**TEXT SHOWN**
<<<<

Just after New Year's 2001, I had a new washing machine installed. The drainage hose was not properly attached and many gallons of water flooded onto my floors. The house was new, exactly eight days old. Water traveled both visibly, on the surface of the floor coverings and invisibly, under the vinyl, hardwood, and perhaps even particle board because there was water under the house.

Besides extensive property damage, the hassle of contractors and insurance companies, I incurred a mold problem, this despite what were stated to be adequate restoration measures. I'm highly allergic to mushrooms so many of my initial symptoms were similar to my allergic reactions which on a scale of 1 to 10 were 200. However, I was ill-informed about mold and unaware of the toxic and cytotoxic characteristics of some molds.

As it was explained to me, mold spores are already present in natural materials. They are Nature's way of composting dead organic substances. In fact, mold performs many highly useful functions as well as a number of very dangerous ones.

Stachybotrys has been in the news a lot. Families have had to abandon their homes following water damage. This happens to be one of the molds that is common inside homes and much more rare in the outdoors. When it infects an area, the surface turns black. More importantly, the spores themselves put out a toxic gas when they are digesting the organic materials on which they feast.

All the dormant spores need in order to become active is 24-48 hours of moisture. A dripping pipe or condensation are therefore open invitations for molds to become active. As anyone who has composted knows, water is needed to keep the biological activity going.

>>>>

[Items from a data source]
<<<<

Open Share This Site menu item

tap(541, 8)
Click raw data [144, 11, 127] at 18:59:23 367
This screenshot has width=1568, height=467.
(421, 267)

>>>>

**WORK TASK A**
Write out the text about the flooded house and mold, everything from "As it was explained" down to "biological activity going.".
**WORK TASK B**
According to the text about the flooded house and mold, why are a dripping pipe or condensation open invitations for molds to become active?
These rows have no connection to the text about the flooded house and mold.

**ANSWER A**
As it was explained to me, mold spores are already present in natural materials. They are Nature's way of composting dead organic substances. In fact, mold performs many highly useful functions as well as a number of very dangerous ones.

Stachybotrys has been in the news a lot. Families have had to abandon their homes following water damage. This happens to be one of the molds that is common inside homes and much more rare in the outdoors. When it infects an area, the surface turns black. More importantly, the spores themselves put out a toxic gas when they are digesting the organic materials on which they feast.

All the dormant spores need in order to become active is 24-48 hours of moisture. A dripping pipe or condensation are therefore open invitations for molds to become active. As anyone who has composted knows, water is needed to keep the biological activity going.

**ANSWER B**
Dormant mold spores need only 24-48 hours of moisture to become active, so a steady source of water like a dripping pipe or condensation gives them what they need.